▶ _To do_
Every line of the records that contains the string "pencil" counts once; give the total and nothing else.

▶ _Record excerpts_

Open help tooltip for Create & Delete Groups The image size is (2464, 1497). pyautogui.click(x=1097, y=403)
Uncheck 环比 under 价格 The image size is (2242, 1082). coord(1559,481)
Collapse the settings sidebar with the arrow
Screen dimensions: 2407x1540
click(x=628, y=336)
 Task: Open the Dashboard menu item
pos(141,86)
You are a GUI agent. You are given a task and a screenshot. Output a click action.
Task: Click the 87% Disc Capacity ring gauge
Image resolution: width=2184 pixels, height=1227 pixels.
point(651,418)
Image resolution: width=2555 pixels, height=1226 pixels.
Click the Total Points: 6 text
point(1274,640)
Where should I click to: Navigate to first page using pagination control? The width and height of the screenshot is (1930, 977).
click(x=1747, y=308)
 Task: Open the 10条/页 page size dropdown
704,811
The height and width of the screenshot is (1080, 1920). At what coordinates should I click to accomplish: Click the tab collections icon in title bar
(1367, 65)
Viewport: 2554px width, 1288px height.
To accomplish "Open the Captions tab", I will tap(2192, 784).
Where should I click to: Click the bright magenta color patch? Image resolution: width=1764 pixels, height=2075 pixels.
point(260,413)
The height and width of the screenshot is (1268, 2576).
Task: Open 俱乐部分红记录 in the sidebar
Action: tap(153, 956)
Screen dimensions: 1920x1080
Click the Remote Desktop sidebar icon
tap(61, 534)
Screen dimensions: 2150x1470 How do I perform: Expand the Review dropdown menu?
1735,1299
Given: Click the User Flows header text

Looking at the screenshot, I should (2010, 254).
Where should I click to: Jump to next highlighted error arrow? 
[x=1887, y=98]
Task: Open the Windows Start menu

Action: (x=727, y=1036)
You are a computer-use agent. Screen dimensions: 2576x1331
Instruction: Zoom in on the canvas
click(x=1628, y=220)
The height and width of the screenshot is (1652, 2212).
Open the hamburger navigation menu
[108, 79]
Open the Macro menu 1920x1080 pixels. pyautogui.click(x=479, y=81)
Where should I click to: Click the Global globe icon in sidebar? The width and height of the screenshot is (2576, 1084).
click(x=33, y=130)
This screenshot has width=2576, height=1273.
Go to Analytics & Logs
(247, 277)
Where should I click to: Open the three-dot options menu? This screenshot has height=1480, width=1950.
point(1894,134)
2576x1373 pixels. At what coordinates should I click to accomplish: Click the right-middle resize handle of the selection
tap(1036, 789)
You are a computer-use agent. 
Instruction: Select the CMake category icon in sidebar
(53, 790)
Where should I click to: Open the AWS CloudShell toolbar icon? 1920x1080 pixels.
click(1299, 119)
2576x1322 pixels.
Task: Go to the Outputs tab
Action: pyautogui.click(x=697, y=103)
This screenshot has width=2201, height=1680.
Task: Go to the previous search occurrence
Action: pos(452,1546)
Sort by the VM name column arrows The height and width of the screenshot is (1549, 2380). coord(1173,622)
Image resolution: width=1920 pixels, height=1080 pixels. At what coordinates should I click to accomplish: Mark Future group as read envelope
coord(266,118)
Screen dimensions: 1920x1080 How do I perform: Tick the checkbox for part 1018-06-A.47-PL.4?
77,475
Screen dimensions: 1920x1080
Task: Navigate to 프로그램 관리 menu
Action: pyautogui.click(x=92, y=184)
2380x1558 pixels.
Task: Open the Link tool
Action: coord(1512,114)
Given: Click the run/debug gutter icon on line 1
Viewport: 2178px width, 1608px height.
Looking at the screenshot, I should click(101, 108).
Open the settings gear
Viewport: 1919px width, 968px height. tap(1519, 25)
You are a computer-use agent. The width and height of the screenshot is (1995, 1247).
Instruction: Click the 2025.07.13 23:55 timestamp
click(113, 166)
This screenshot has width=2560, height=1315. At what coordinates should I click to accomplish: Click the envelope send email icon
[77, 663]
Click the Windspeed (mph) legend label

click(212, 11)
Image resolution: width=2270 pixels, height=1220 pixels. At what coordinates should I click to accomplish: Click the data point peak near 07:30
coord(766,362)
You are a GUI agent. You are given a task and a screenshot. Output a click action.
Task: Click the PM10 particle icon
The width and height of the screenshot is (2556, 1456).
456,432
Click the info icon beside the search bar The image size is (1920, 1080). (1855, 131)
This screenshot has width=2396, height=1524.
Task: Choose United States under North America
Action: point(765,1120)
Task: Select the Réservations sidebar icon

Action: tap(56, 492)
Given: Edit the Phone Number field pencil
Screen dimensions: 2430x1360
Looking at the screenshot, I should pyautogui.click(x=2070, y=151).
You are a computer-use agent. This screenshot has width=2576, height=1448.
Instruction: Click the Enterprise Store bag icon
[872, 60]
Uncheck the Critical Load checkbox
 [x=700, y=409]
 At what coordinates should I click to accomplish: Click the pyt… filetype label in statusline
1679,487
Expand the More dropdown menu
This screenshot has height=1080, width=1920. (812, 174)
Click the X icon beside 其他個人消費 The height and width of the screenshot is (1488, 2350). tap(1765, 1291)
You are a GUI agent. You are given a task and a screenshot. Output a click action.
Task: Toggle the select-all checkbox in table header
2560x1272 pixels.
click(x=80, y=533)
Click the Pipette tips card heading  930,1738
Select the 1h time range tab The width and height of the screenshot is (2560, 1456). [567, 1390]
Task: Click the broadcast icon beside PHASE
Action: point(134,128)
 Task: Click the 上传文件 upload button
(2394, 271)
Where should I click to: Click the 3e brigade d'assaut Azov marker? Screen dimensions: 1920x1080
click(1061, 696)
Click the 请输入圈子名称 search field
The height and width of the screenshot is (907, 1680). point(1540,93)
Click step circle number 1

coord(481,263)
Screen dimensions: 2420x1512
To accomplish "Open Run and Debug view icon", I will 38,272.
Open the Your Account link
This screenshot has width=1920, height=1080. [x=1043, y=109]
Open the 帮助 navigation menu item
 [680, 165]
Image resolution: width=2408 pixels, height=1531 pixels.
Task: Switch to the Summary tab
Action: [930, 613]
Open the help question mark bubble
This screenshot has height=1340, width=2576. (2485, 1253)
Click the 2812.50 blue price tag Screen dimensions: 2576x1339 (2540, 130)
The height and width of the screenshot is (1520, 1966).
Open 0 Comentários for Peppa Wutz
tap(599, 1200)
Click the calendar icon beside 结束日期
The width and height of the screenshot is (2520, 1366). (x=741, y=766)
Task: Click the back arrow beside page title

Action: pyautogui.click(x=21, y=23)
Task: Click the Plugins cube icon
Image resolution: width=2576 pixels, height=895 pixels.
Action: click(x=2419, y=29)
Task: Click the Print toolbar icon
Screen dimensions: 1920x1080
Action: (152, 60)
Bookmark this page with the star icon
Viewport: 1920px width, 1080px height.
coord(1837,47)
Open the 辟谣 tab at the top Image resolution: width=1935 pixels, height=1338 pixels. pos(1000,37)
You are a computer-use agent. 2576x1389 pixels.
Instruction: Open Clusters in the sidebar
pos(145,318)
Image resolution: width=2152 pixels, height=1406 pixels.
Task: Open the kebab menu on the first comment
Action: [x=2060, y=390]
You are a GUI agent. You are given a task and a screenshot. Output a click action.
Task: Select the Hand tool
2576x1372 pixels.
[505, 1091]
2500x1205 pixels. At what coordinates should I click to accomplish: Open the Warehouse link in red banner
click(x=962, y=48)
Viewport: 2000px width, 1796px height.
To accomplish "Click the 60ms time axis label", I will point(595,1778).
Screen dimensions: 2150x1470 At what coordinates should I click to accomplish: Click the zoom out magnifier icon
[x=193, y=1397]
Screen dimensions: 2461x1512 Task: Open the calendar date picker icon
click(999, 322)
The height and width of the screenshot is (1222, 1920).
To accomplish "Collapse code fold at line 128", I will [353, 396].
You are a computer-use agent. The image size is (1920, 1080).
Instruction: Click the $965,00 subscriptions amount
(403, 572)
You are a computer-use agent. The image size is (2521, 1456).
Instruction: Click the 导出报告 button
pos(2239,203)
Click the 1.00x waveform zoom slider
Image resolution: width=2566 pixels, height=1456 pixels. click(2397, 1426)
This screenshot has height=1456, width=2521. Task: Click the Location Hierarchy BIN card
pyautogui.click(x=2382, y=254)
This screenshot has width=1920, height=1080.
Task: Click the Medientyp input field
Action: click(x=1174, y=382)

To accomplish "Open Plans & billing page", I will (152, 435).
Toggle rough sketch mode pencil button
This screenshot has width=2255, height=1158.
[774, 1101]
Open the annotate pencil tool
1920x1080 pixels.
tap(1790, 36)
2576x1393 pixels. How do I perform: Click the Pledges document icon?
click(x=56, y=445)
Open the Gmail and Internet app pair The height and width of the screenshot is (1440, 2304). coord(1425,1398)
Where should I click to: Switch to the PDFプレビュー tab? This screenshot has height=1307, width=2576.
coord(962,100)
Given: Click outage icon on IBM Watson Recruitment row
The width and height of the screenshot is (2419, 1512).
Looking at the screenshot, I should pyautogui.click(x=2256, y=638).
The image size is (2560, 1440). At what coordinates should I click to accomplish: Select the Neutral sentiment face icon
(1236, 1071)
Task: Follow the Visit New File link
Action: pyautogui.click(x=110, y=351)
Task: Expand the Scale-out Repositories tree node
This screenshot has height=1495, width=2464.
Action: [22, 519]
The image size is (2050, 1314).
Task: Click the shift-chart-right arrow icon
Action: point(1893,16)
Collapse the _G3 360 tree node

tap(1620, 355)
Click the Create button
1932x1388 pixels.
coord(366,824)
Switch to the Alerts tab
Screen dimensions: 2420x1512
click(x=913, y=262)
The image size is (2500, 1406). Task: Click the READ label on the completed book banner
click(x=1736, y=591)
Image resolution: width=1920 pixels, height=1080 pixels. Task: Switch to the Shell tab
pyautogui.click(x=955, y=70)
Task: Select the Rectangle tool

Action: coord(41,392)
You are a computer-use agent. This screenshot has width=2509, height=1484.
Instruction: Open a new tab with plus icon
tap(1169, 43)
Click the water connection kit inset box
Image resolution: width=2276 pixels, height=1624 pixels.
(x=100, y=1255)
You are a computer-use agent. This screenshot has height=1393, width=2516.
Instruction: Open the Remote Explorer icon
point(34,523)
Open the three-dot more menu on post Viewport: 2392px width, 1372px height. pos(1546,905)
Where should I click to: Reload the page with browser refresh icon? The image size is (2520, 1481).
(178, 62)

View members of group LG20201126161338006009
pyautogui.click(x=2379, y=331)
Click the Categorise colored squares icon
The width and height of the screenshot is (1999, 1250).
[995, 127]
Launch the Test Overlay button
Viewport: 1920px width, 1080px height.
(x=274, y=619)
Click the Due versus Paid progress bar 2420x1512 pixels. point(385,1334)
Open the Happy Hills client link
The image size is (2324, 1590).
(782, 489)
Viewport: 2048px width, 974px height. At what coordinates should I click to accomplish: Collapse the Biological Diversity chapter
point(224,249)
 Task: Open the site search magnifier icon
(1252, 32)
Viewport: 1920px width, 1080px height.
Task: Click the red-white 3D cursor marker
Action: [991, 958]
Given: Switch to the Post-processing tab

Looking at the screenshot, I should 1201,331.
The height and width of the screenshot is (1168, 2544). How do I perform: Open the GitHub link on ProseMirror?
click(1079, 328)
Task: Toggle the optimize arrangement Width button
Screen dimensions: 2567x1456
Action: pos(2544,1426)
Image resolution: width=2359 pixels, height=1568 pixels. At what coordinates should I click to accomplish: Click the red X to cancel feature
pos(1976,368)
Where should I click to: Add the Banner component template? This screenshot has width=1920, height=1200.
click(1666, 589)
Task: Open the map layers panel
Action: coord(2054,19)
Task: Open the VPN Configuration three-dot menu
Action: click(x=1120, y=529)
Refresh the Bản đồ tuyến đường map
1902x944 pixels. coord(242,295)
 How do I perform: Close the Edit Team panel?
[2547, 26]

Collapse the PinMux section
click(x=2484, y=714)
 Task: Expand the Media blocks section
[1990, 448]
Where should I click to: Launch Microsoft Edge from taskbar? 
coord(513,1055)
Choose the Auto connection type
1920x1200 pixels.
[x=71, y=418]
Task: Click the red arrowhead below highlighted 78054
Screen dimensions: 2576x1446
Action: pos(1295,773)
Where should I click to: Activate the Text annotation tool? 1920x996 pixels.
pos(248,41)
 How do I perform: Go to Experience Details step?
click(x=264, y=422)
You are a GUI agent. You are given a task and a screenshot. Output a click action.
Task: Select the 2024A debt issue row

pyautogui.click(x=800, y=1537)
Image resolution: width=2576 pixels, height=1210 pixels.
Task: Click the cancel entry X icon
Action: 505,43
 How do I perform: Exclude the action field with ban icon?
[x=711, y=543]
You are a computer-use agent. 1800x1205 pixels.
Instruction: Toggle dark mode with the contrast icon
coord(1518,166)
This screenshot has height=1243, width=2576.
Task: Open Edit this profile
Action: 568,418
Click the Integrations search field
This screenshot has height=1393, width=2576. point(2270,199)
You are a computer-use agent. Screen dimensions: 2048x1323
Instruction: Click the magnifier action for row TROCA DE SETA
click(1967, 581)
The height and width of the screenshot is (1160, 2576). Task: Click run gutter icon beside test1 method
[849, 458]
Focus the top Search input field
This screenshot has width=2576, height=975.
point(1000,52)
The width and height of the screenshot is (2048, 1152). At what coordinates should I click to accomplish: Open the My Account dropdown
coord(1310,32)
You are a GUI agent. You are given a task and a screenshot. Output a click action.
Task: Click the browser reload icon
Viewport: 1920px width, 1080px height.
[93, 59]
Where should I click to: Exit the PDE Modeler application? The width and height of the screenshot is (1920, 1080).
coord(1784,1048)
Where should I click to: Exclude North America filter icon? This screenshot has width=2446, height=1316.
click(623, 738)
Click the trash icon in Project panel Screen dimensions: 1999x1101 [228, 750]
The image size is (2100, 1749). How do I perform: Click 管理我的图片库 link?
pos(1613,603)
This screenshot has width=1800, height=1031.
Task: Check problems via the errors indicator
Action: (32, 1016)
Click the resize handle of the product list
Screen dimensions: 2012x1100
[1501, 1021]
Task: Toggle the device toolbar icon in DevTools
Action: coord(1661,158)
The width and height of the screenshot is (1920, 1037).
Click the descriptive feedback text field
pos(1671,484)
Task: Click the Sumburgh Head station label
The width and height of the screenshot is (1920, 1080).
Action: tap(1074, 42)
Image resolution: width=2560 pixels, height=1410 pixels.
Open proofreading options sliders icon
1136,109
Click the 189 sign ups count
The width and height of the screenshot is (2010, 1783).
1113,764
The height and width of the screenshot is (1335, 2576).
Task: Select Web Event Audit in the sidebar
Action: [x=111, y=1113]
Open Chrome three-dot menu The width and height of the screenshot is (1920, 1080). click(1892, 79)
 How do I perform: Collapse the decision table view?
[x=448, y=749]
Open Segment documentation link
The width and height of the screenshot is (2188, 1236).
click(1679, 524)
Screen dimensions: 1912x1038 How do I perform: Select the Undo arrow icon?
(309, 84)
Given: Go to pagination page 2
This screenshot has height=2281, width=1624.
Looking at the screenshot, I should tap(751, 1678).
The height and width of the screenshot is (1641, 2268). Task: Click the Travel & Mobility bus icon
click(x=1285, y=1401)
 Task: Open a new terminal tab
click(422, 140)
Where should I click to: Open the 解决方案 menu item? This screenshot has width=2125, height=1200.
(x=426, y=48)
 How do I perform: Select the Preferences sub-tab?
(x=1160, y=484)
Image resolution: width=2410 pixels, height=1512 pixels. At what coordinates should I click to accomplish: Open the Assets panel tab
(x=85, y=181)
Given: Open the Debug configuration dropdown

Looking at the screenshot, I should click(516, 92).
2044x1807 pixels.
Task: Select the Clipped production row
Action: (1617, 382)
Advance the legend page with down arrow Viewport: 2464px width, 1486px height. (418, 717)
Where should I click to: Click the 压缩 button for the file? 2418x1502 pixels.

▶ _Response box_
3